Novel Baswedan Sampaikan Kabar Sedih Usai Laporkan Lima Pimpinan ke Dewas KPK

JAKARTA - Penyidik senior Komisi Pemberantasan Korupsi (KPK) Novel Baswedan mengaku sedih telah melaporkan lima pimpinannya ke Dewas KPK. Ini buntut asesmen Tes Wawasan Kebangsaan (TWK).

Kelima pimpinan, yakni Firli Bahuri, Alexander Marwata, Nawawi Pomolango, Lili Pintauli Siregar, dan Nurul Ghufron. Mereka dilaporkan ke Dewas lantaran diduga melanggar kode etik bahkan bertindak sewenang-wenang dalam proses alih status pegawai menjadi ASN. 

"Hari ini kami sebenarnya kembali bersedih. Bersedihnya karena kami harus melaporkan Pimpinan KPK. Seharusnya pimpinan KPK itu kan dalam integritas tentunya baik, harusnya begitu. Tapi dalam beberapa hal yang kami amati itu ada hal-hal yang sangat mendasar dan kemudian kami lihat sebagai masalah yang serius," kata Novel, Selasa, 18 Mei.

Kata Novel, langkah ini dilakukan bersama 74 pegawai KPK yang tak lolos asesmen Tes Wawasan Kebangsaan (TWK) untuk menghentikan tindakan sewenang-wenang dan tidak jujur yang dilakukan pimpinan KPK dalam proses alih status pegawai. Novel menduga terdapat upaya menyingkirkan sejumlah pegawai tertentu melalui TWK.

"Kemudian membuat seolah-olah ada proses yang, orang-orang yang harusnya adalah pegawai-pegawai berlaku baik, yang berprestasi, justru malah dibuat seolah-olah tidak lulus atau tidak memenuhi syarat. Sekali lagi tadi kami katakan bahwa, kenapa kami bersedih, karena perilaku atau suatu pelanggaran kode etik berat atau kode etik yang serius ini terjadi bukan baru pertama kali,' katanya.  

 

Novel mengaku, para pegawai berharap pimpinan KPK merupakan orang-orang yang menjaga etika profesi dan integritasnya. Ditekankan, nilai etika dan integritas sudah sepatutnya menjadi basis dalam upaya pemberantasan korupsi.  

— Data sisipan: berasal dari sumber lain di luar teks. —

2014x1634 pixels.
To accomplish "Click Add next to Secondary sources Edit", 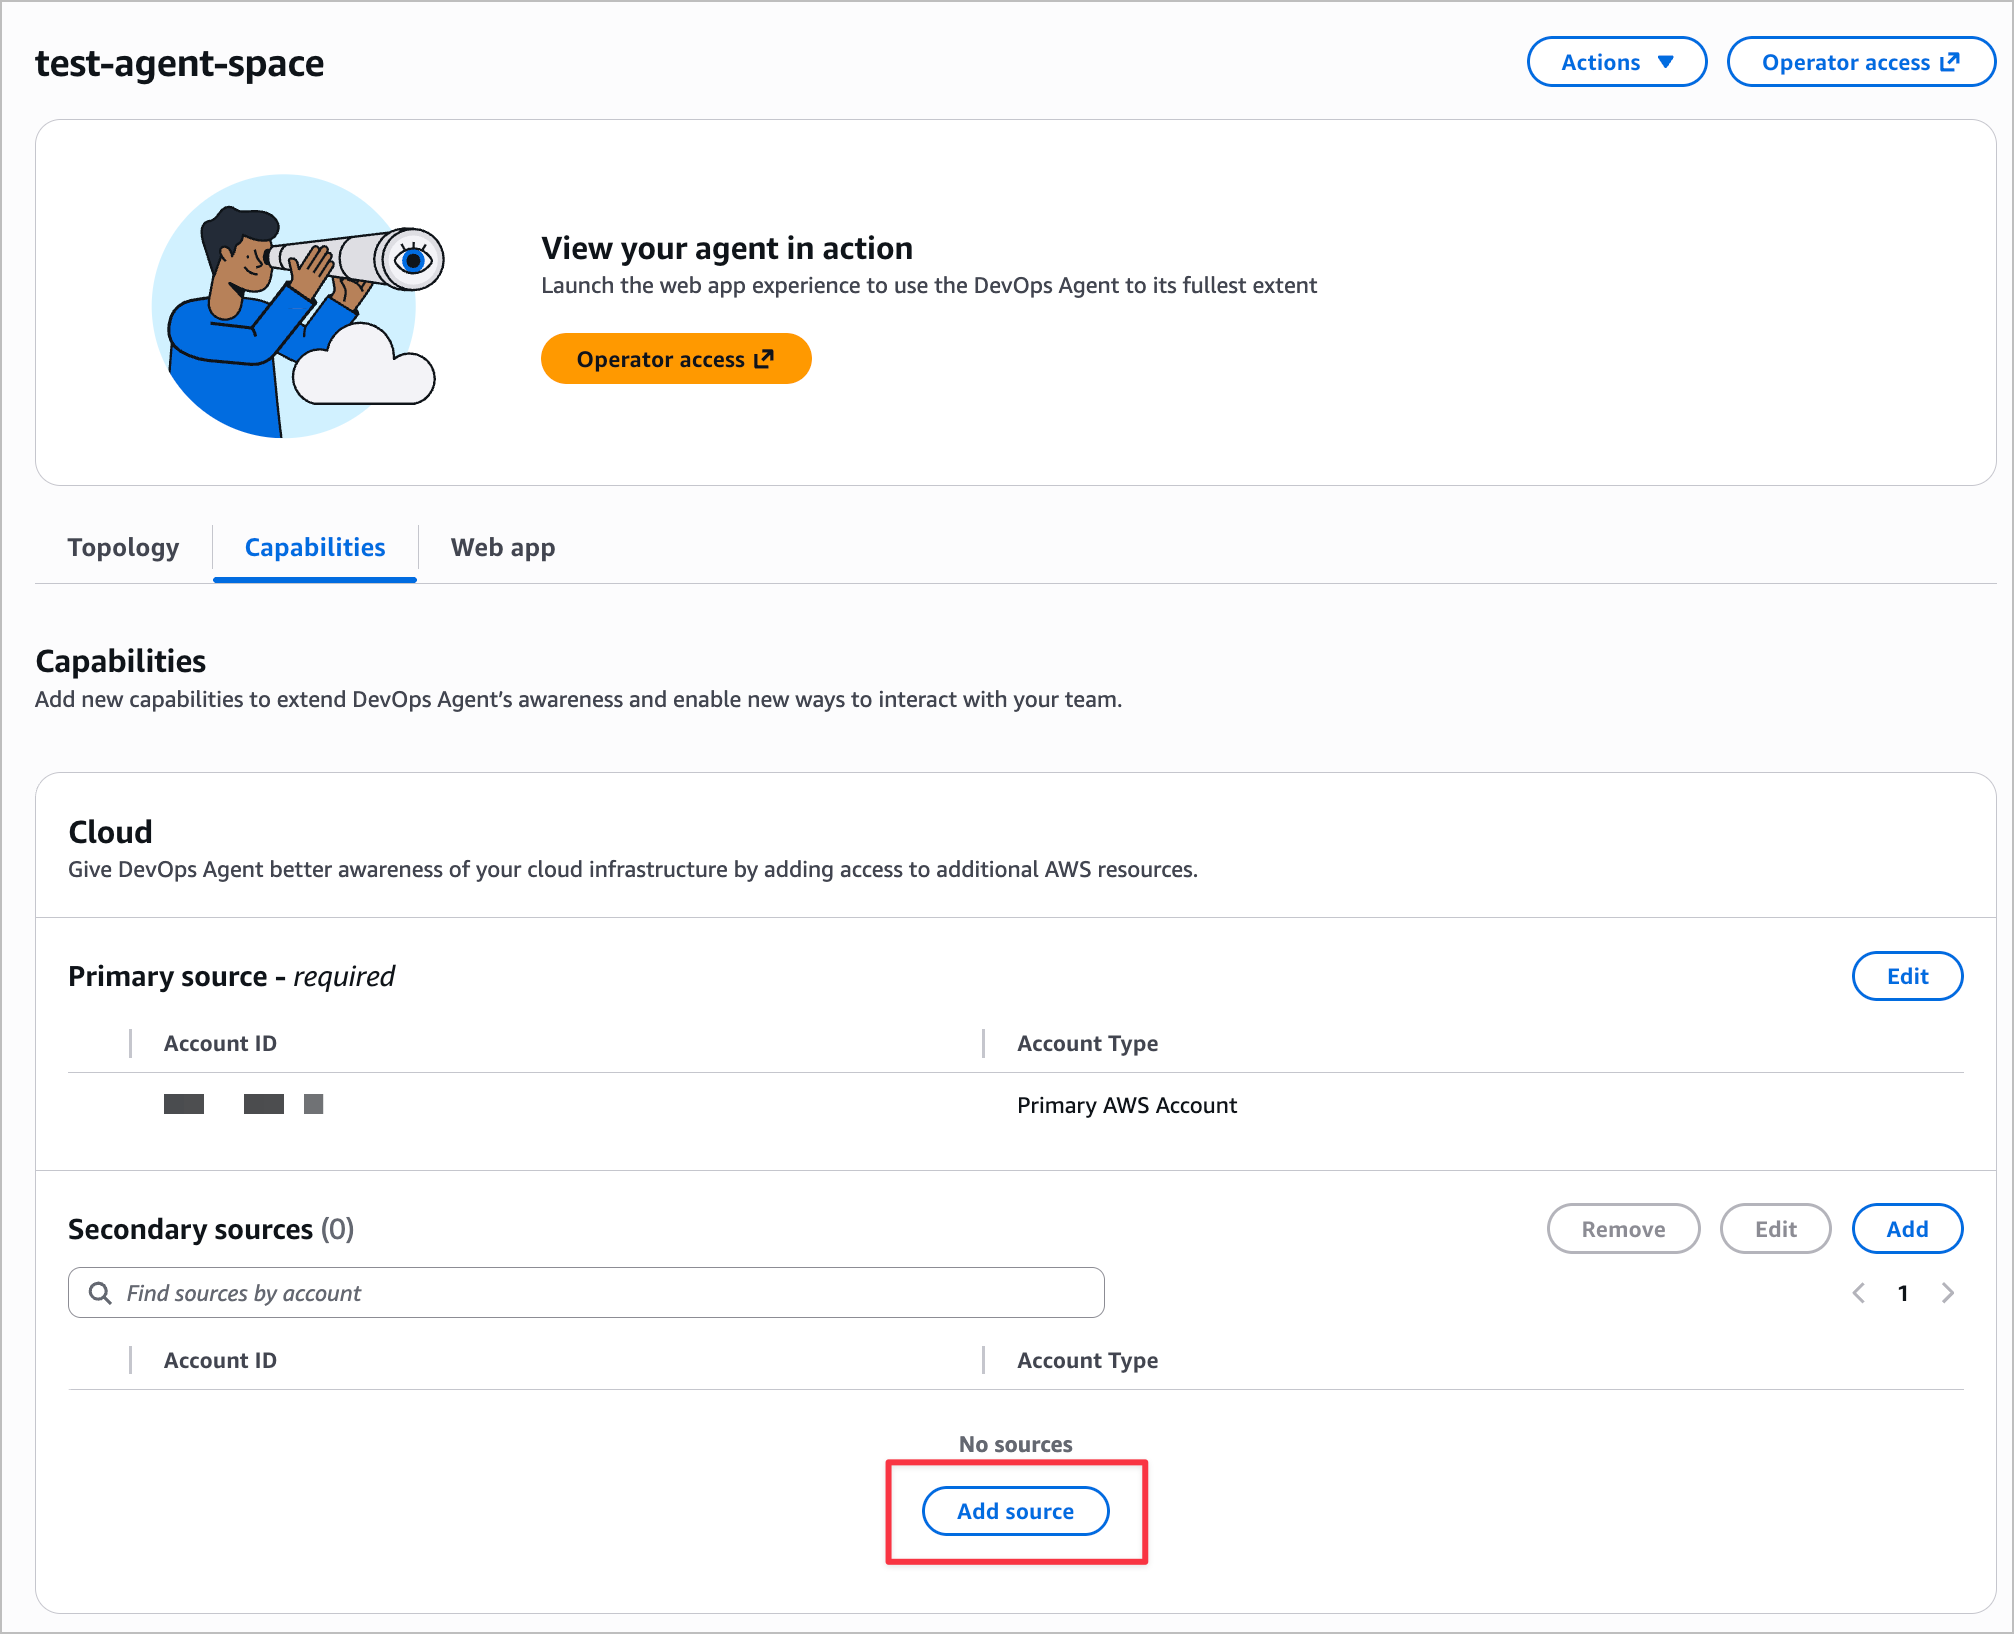I will coord(1907,1229).
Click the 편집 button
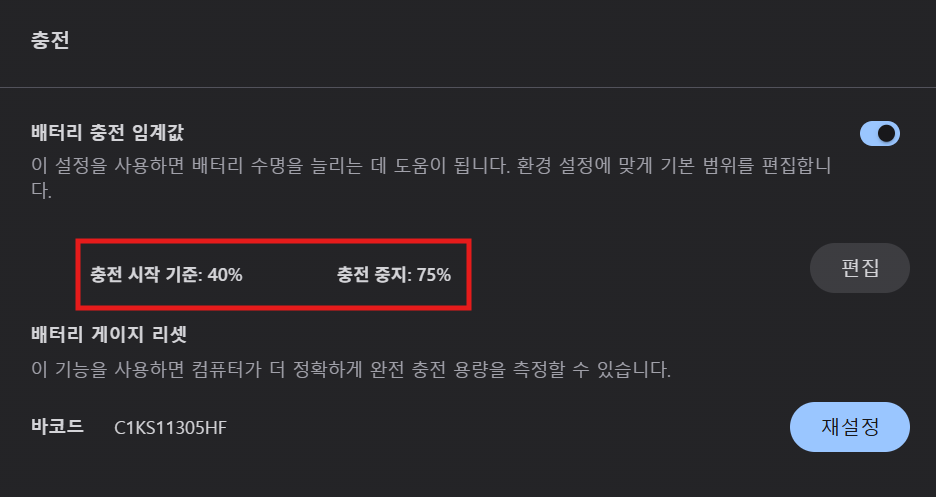This screenshot has height=497, width=936. (859, 268)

"Oleh karena itu sekali lagi saya katakan ini suatu keprihatinan dan kami berharap Dewas bisa berlaku profesional mungkin demi kebaikan dan demi kepentingan pemberantasan korupsi yang lebih baik," katanya. 

Sebelumnya, Presiden Joko Widodo (Jokowi) menegaskan tak lolosnya 75 pegawai dalam asesmen tes wawasan kebangsaan (TWK) tak serta merta dapat dijadikan alasan pemberhentian pegawai terkait alih status ASN. Tes untuk alih status ASN tak boleh merugikan hak pegawai KPK.

“Saya sependapat dengan pertimbangan Mahkamah Konstitusi dalam putusan pengujian UU Nomor 19 tahun 2019 tentang perubahan kedua atas UU (KPK) yang menyatakan bahwa proses pengalihan status pegawai KPK menjadi ASN tidak boleh merugikan hak pegawai KPK untuk diangkat menjadi ASN,” kata Jokowi dalam pernyataan yang dikutip lewat YouTube Sekretariat Presiden, Senin, 17 Mei. 

Jokowi menegaskan KPK memang harus memiliki SDM terbaik dan berkomitmen tinggi dalam upaya pemberantasan korupsi. Karena itu, pengalihan status pegawai KPK menjadi ASN harus menjadi bagian dari upaya pemberantasan korupsi yang lebih sistematis.